• PROBLEM TO WORK ON: Show each line of the data that contains the string "width". Case counts.
------------------------------
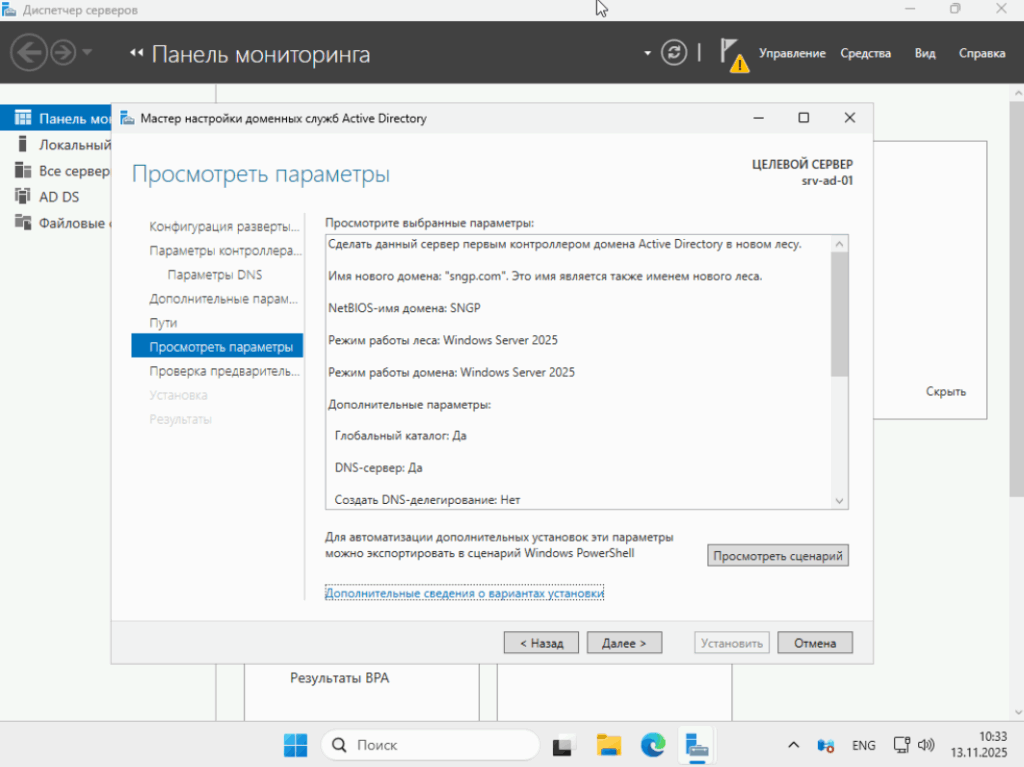Open the Windows Start menu
The height and width of the screenshot is (767, 1024).
(295, 745)
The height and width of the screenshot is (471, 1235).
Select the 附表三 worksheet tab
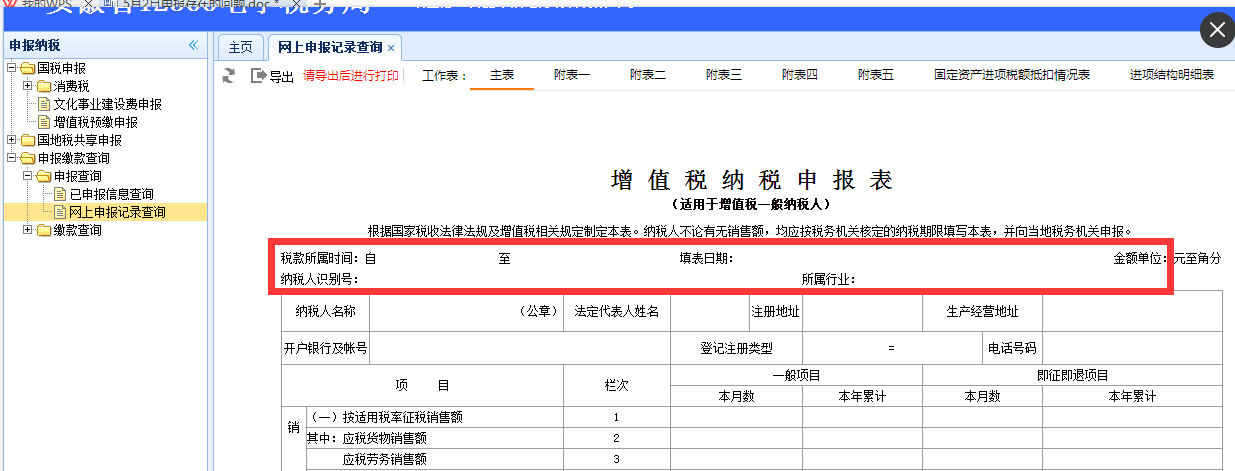[x=724, y=75]
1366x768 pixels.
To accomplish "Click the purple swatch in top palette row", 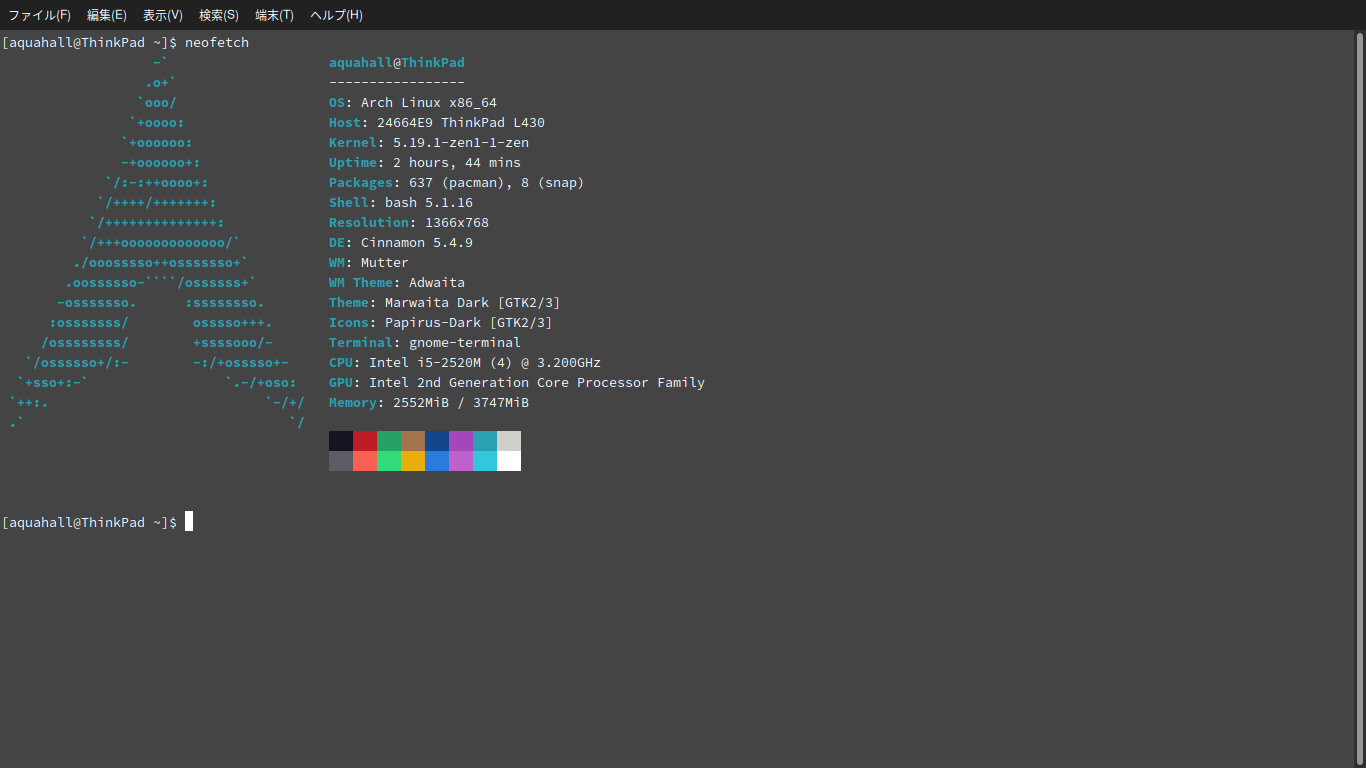I will point(461,441).
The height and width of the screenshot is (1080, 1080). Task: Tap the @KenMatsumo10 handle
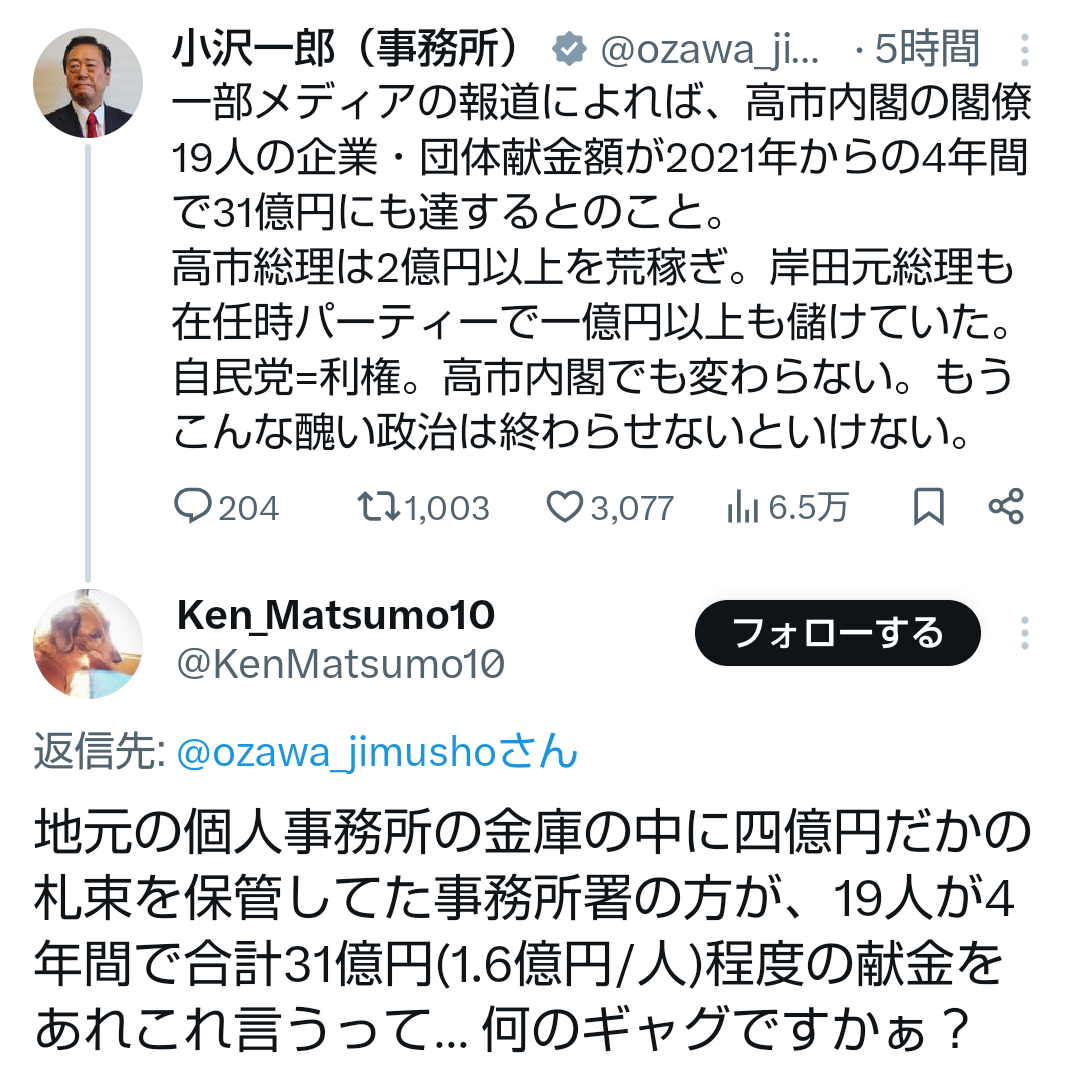pos(340,664)
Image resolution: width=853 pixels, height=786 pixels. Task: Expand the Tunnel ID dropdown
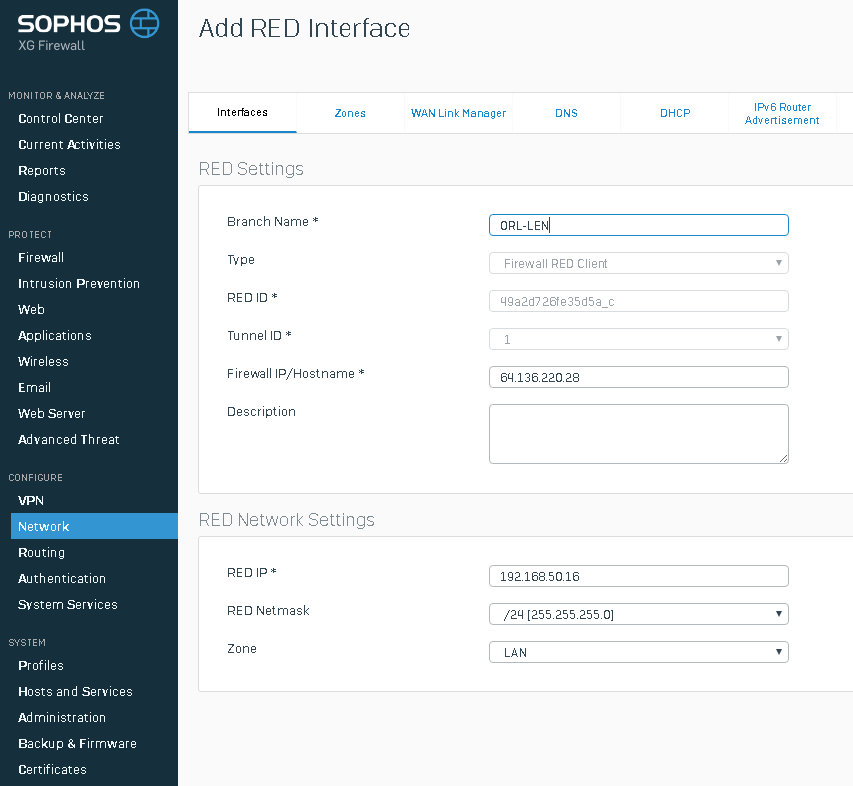point(639,339)
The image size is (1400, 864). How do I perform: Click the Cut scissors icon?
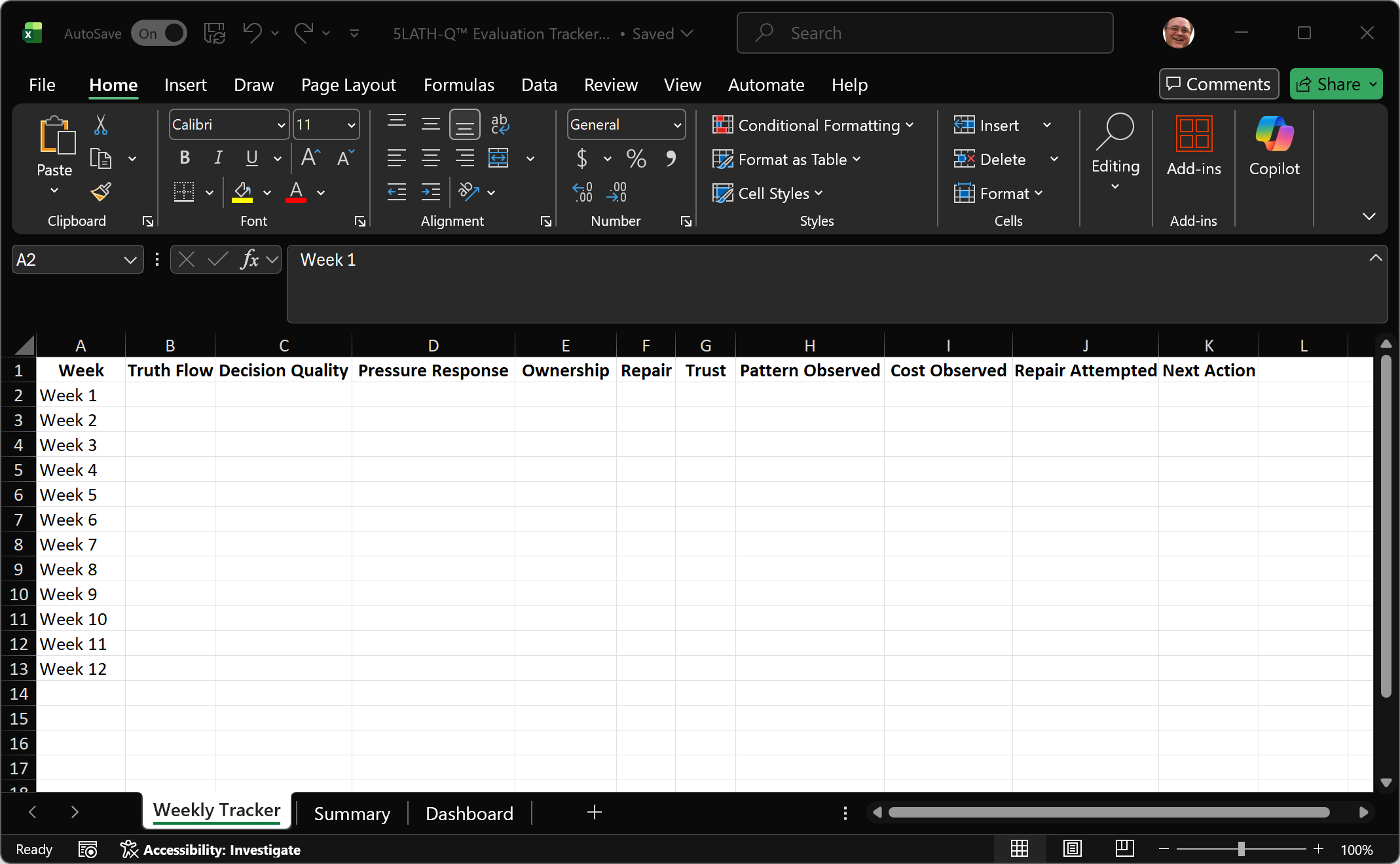[x=101, y=124]
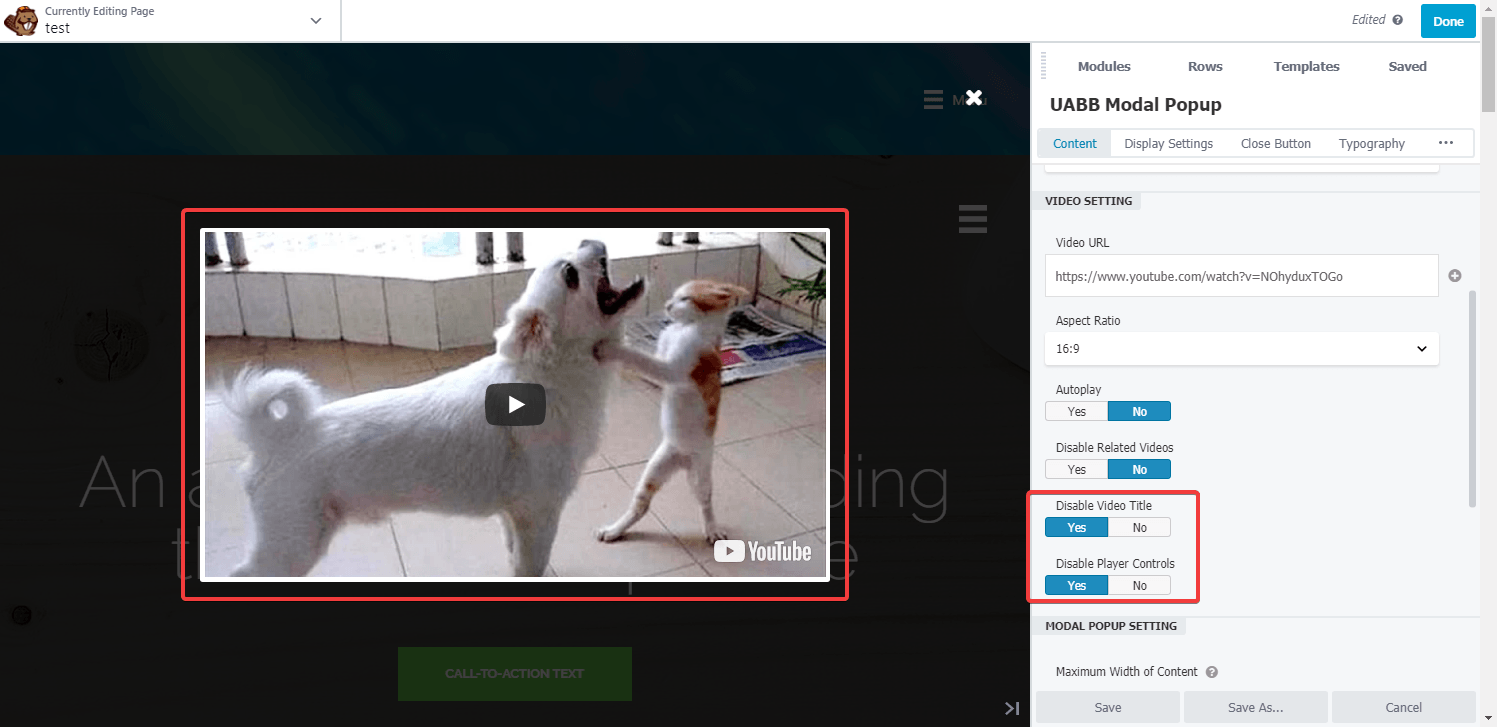Click the hamburger menu icon on page
Image resolution: width=1497 pixels, height=727 pixels.
pyautogui.click(x=972, y=218)
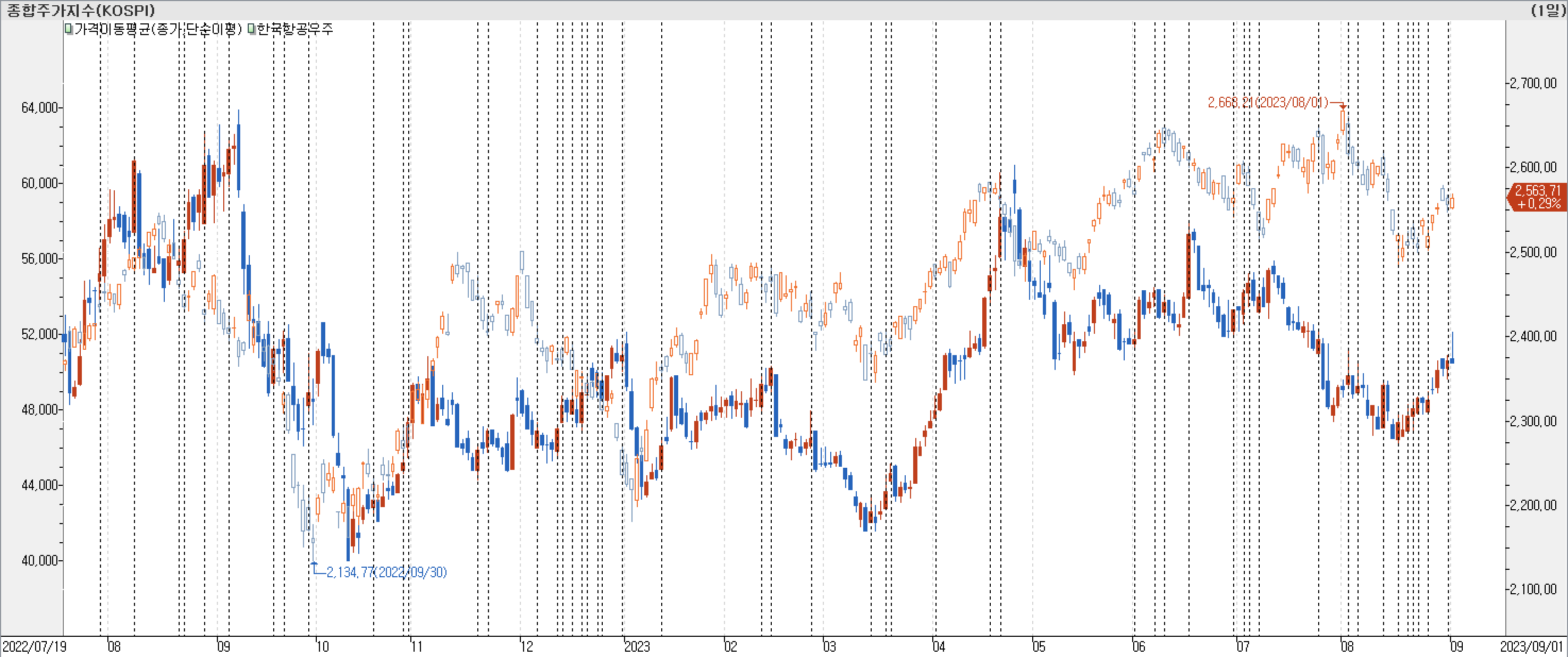Click the 가격이동평균(종가 단순이평) legend text
This screenshot has width=1568, height=657.
click(x=158, y=29)
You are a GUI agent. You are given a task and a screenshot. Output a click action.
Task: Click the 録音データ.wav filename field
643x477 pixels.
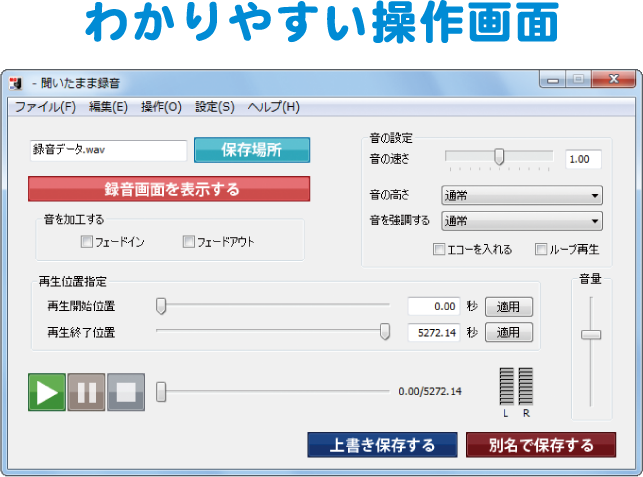108,150
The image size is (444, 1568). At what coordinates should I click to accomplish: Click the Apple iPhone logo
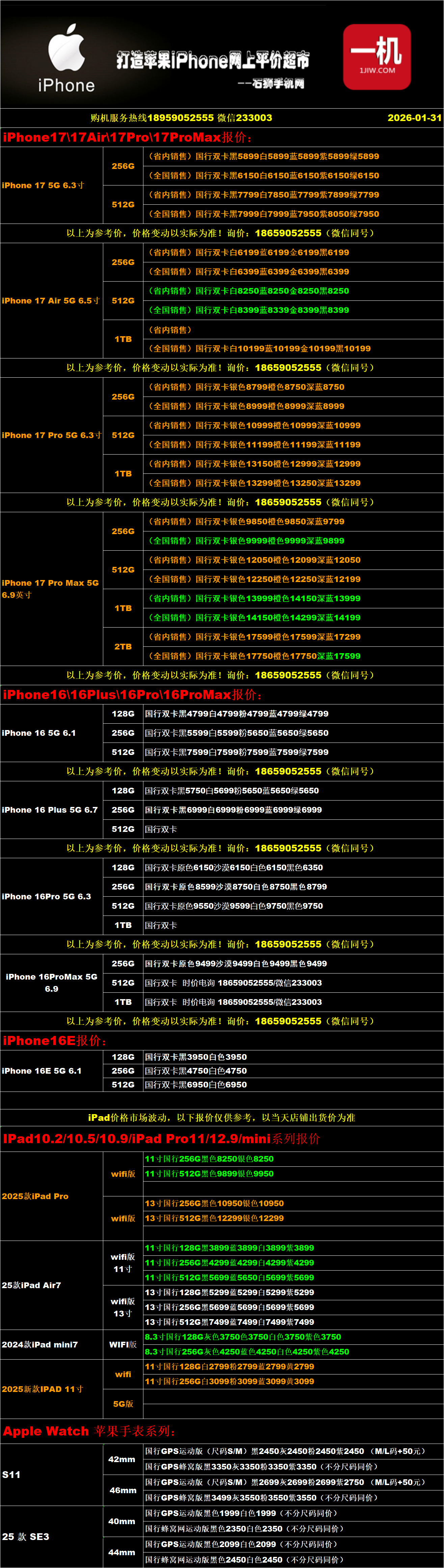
------------------------------
• TASK RESPONSE:
The height and width of the screenshot is (767, 1024).
The height and width of the screenshot is (471, 1235).
The height and width of the screenshot is (1080, 1080). Task: Tap the @KenMatsumo10 handle
Image resolution: width=853 pixels, height=786 pixels. Task: Expand the Tunnel ID dropdown
Image resolution: width=1497 pixels, height=727 pixels.
This screenshot has width=1568, height=657.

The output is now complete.